Acaso sea la televisión el más extendido escaparate y el más visible de los síntomas del desplome moral que sufre nuestra sociedad. Y lo peor es que tal vez sea más el espejo (aunque sea un cóncavo) de la realidad creadora de su imagen. Pues la responsabilidad tiene varios rostros, más que Jano. La primera corresponde a los dirigentes de las emisoras, públicas y privadas, más grave aún en el primer caso, con mención especial a esos grandes grupos multimedia, que, en ocasiones, amparan la (relativa) respetabilidad de alguno de sus medios con la indecente fuente de financiación derivada de otros. Y, por supuesto, de los que son creadores y directores de los programas. Aunque la basura audiovisual no se limita a ellos, me refiero especialmente a los programas en los que se airean los más deplorables aspectos de la vida privada de los famosos (el término está pasando a adquirir un sentido peyorativo) y a los que simulan la exhibición de fingidas y degradadas vidas reales.

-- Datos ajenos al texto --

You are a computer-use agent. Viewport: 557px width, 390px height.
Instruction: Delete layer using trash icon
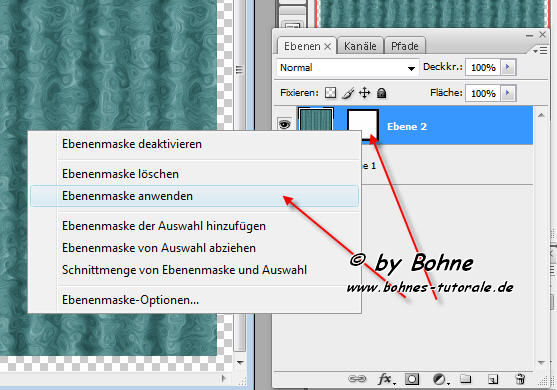[x=520, y=379]
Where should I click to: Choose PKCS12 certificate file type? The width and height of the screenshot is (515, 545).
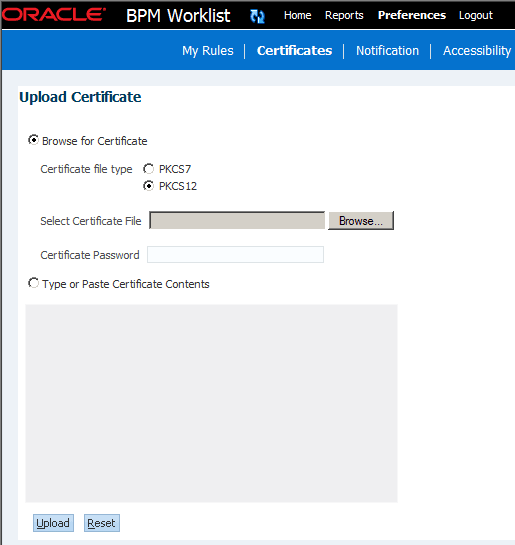(148, 186)
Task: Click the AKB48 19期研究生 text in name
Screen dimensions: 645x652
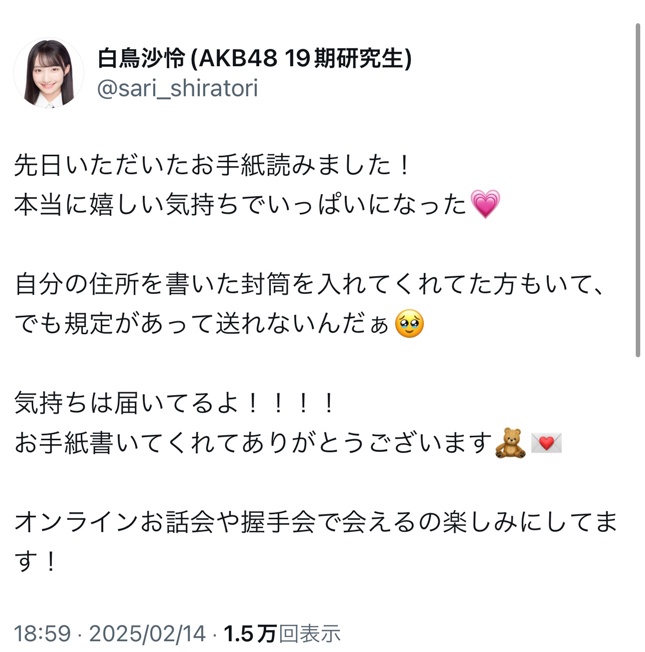Action: click(300, 58)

En segundo lugar, la responsabilidad corresponde a los que participan y colaboran en esos programas, verdaderos profesionales de la indignidad y mercaderes de la desvergüenza. Y también, naturalmente, a los anunciantes. Pero no acaba aquí la cosa. También son responsables los espectadores, sin cuya pasiva colaboración la miseria moral no sería nada rentable. Es quizá este el aspecto más triste, pues revela el grado de degradación intelectual y moral que está demoliendo nuestra sociedad, y que, por cierto, explica muchas cosas que algunos no acaban de entender.

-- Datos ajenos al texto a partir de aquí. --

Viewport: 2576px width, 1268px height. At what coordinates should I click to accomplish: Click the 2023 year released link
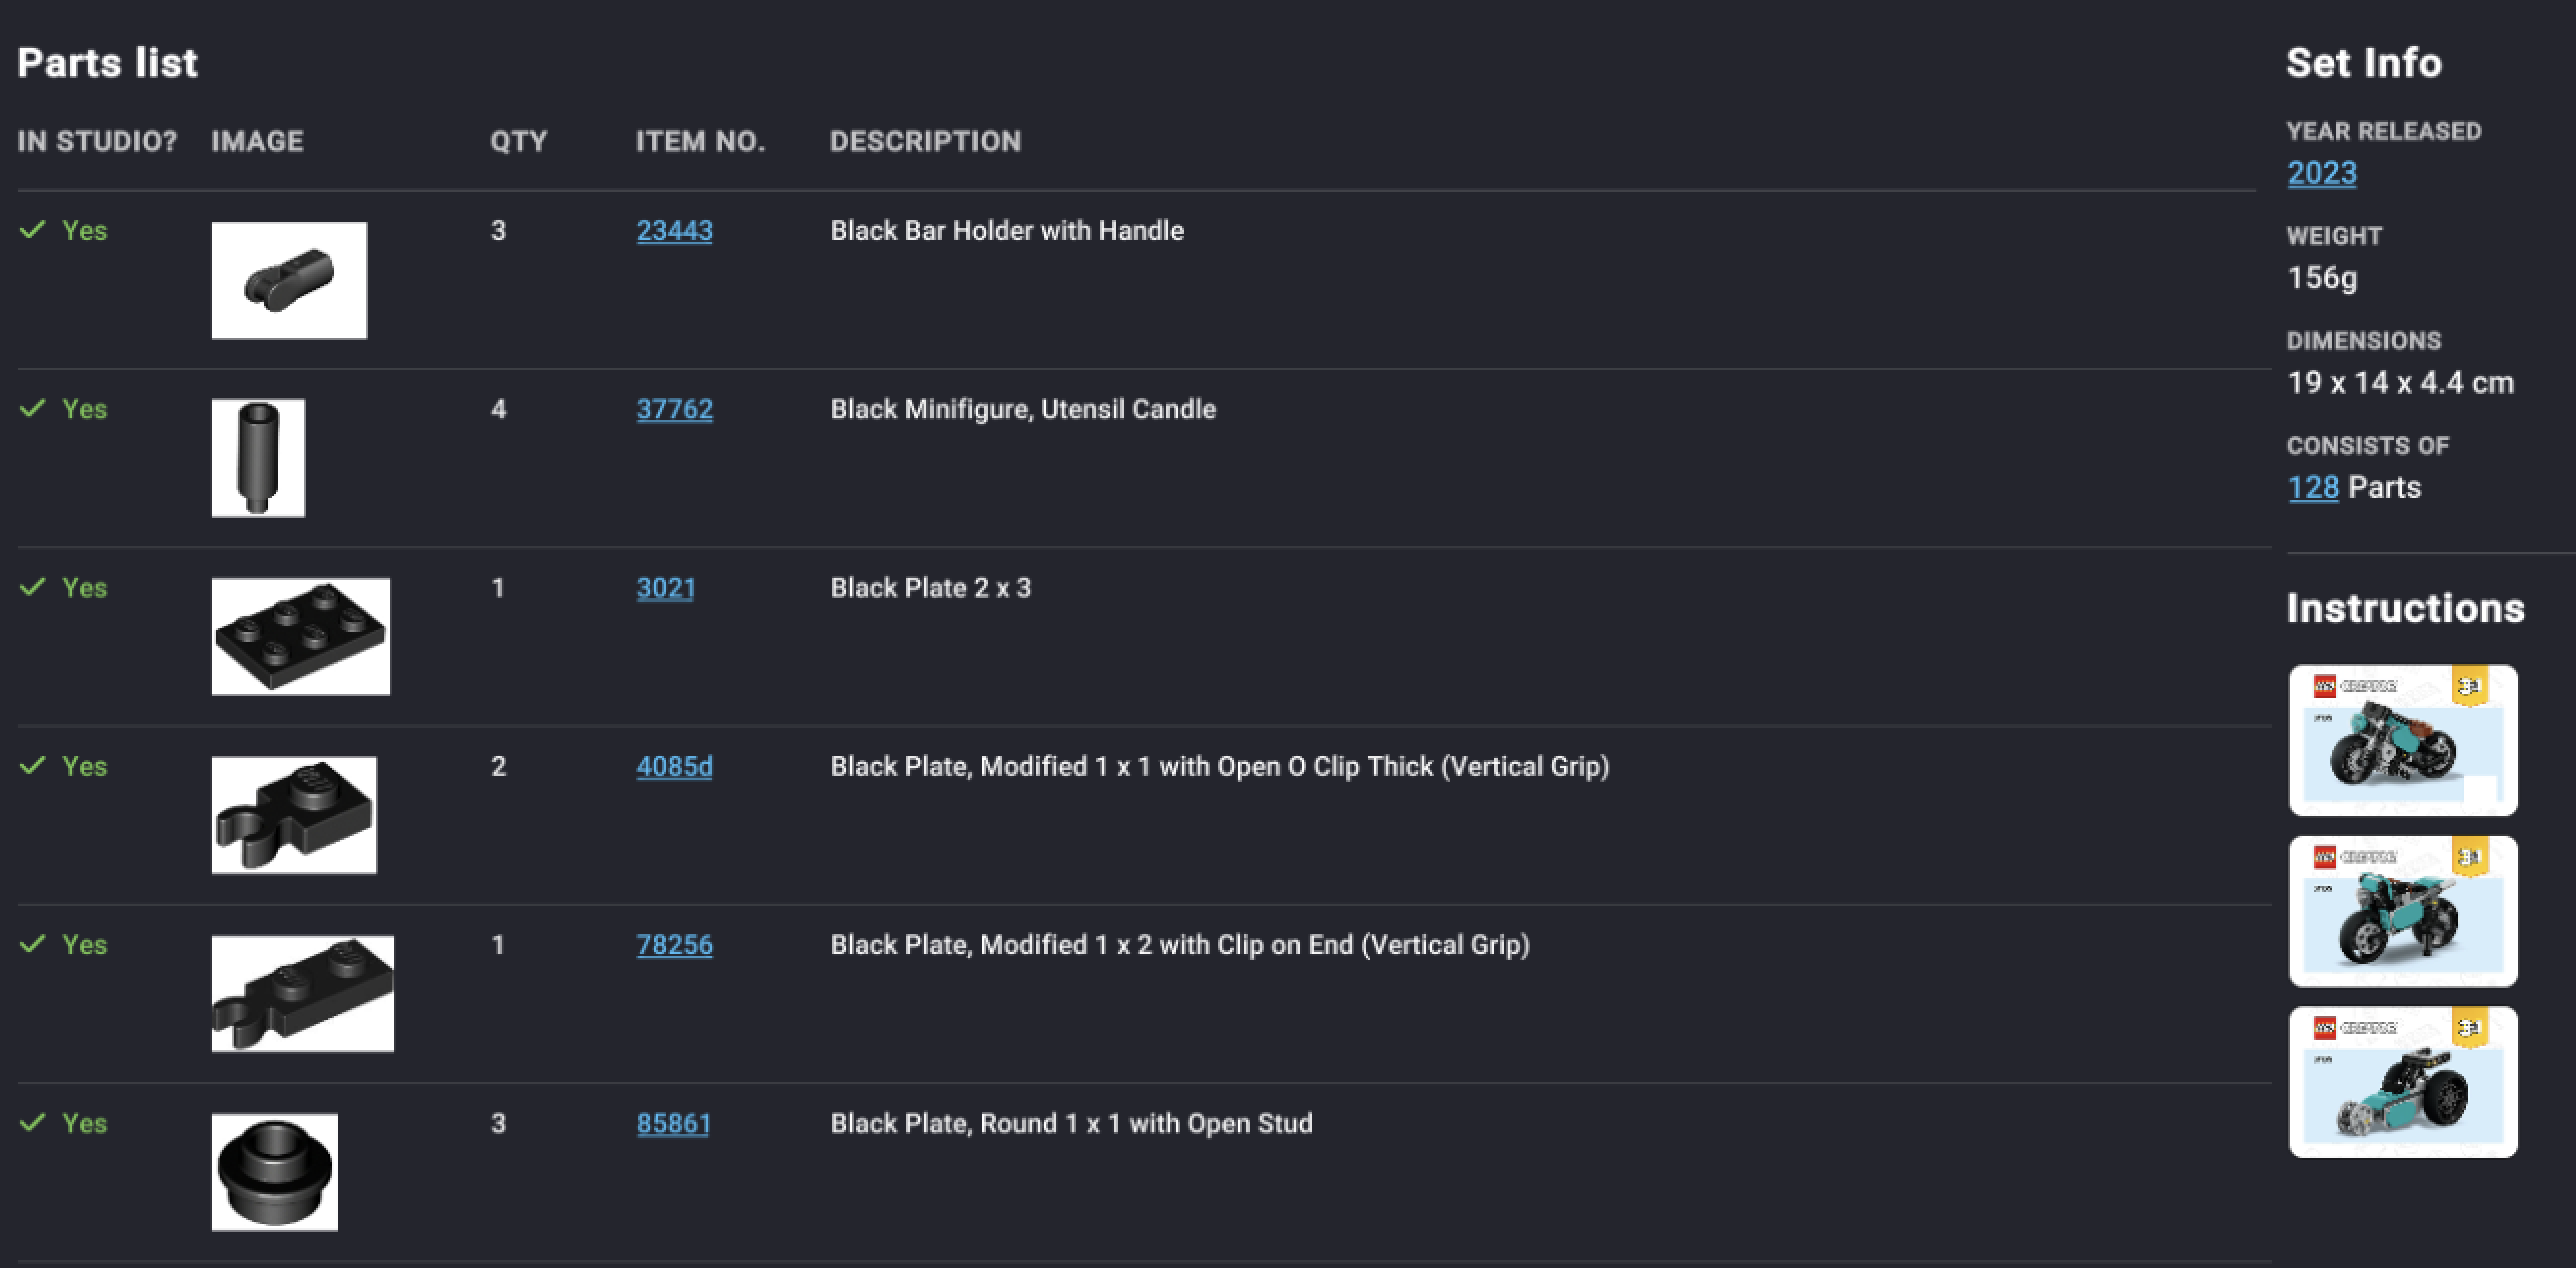[2321, 173]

Y los poderes públicos. Tienen responsabilidad tanto por lo que hacen (en los medios de titularidad pública) como por lo que dejan hacer (en los demás). No se trata tanto de promover la censura (aunque desde el lado liberal, por ejemplo Popper, se haya llegado a postular la necesidad de una censura en televisión) como de establecer límites a la libertad, no tanto en sí misma, como en función del contexto.
Las circunstancias son relevantes para la valoración de las acciones. Mill defendía, por ejemplo, el derecho de un profesor de economía a defender la tesis de la vinculación entre el encarecimiento artificial del precio del trigo y el hambre que padece la población. Pero una declaración semejante, pronunciada por un orador ante el domicilio de un comerciante de trigo, en presencia de una multitud indignada, dejaba de ser un ejercicio lícito de la libertad de expresión para convertirse en una ilícita inducción a la comisión de un delito. Del mismo modo, no discuto tanto la permisividad y tolerancia de este tipo de programas como su emisión en medios que se conciben como servicio público, nacidos de concesiones públicas, en régimen abierto y, más aún, dentro de un horario infantil.
La solución pasa, entonces, por retirar toda clase de licencia para emitir en abierto a todos aquellos que, de una manera u otra, atenten contra el bien común. El número de los consumidores de basura no altera la naturaleza del producto consumido. Promover la destrucción del demos y, a la vez, invocar el sufragio universal es una perversión suicida.
Se trata de combatir la enfermedad más grave que padecemos y que conduce al imperio, no ya de la mediocridad, sino al de la indecencia moral, al más sórdido rebajamiento del espíritu.